Can you copy out the April garden post that follows, word for word and in full?
++++ TEXT SECTION ++++
View of April, facing the garden

Spring hath sprung, and continues to spring along at rates I cannot hope to keep pace with, but that’s part of the fun, and I try anyway.

The first flower up and blooming in the yard was, as per usual, Siberian Squill (Scilla siberica).  She is beautiful, but she is also fecund, inedible to native wildlife, and persistent.  She is my garden nemesis.  

Pretty, but seriously, fuck this plant.

This year, starting in late March, I have pulled up three full plastic grocery bags worth of squill, doing my best to get the bulbs.  I barely made a dent in them.  They’ve likely been here decades longer than me, so it’s going to be a years-long uphill battle, but they’re simply too invasive and aggressive for me to tolerate them in the numbers they’re in.  I am researching early blooming native alternatives, because squill at least does the courtesy of having very early and cold-tolerant blooms, which help provide for insect pollinators as they wake up, but it’ll be a long time before I make enough of a dent in them to necessitate functional replacements.

At this stage in the season I’ve abandoned the notion of trying to pull bulbs, and am instead focusing on just pulling up the plant (so it can’t keep feeding the bulb) and getting the seed pods (because each of those puppies have like a hundred seeds in them, and the germination rates are insane). Don’t worry about the violet caught in the friendly fire, we’ve got a bazillion of them.

Counterbalancing the unexpected and unwelcome squill, is the unexpected and very welcome Spring Beauty (Claytonia virginiana).  I picked up some seeds for this woodland spring ephemeral about four years ago, and spread them in an area under our pear trees.  They then did not make any appearances until confusingly, last year, one of them popped up in the far side of the yard, and then this year, two popped up closer to the pear trees, but in the middle of a grassy area.  I know the seeds for spring beauty are distributed by ants, so….maybe they are showing up where they have because ant reasons?  Regardless, I’m delighted they decided to join the party, and have marked their location so they don’t get mowed (er, again) until they’re done blooming.
++++ INFORMATION SHOWN ++++
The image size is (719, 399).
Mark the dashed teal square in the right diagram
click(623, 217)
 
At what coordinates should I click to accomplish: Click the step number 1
++++
_OUTPUT OF THE TASK_
View of April, facing the garden

Spring hath sprung, and continues to spring along at rates I cannot hope to keep pace with, but that’s part of the fun, and I try anyway.

The first flower up and blooming in the yard was, as per usual, Siberian Squill (Scilla siberica).  She is beautiful, but she is also fecund, inedible to native wildlife, and persistent.  She is my garden nemesis.  

Pretty, but seriously, fuck this plant.

This year, starting in late March, I have pulled up three full plastic grocery bags worth of squill, doing my best to get the bulbs.  I barely made a dent in them.  They’ve likely been here decades longer than me, so it’s going to be a years-long uphill battle, but they’re simply too invasive and aggressive for me to tolerate them in the numbers they’re in.  I am researching early blooming native alternatives, because squill at least does the courtesy of having very early and cold-tolerant blooms, which help provide for insect pollinators as they wake up, but it’ll be a long time before I make enough of a dent in them to necessitate functional replacements.

At this stage in the season I’ve abandoned the notion of trying to pull bulbs, and am instead focusing on just pulling up the plant (so it can’t keep feeding the bulb) and getting the seed pods (because each of those puppies have like a hundred seeds in them, and the germination rates are insane). Don’t worry about the violet caught in the friendly fire, we’ve got a bazillion of them.

Counterbalancing the unexpected and unwelcome squill, is the unexpected and very welcome Spring Beauty (Claytonia virginiana).  I picked up some seeds for this woodland spring ephemeral about four years ago, and spread them in an area under our pear trees.  They then did not make any appearances until confusingly, last year, one of them popped up in the far side of the yard, and then this year, two popped up closer to the pear trees, but in the middle of a grassy area.  I know the seeds for spring beauty are distributed by ants, so….maybe they are showing up where they have because ant reasons?  Regardless, I’m delighted they decided to join the party, and have marked their location so they don’t get mowed (er, again) until they’re done blooming.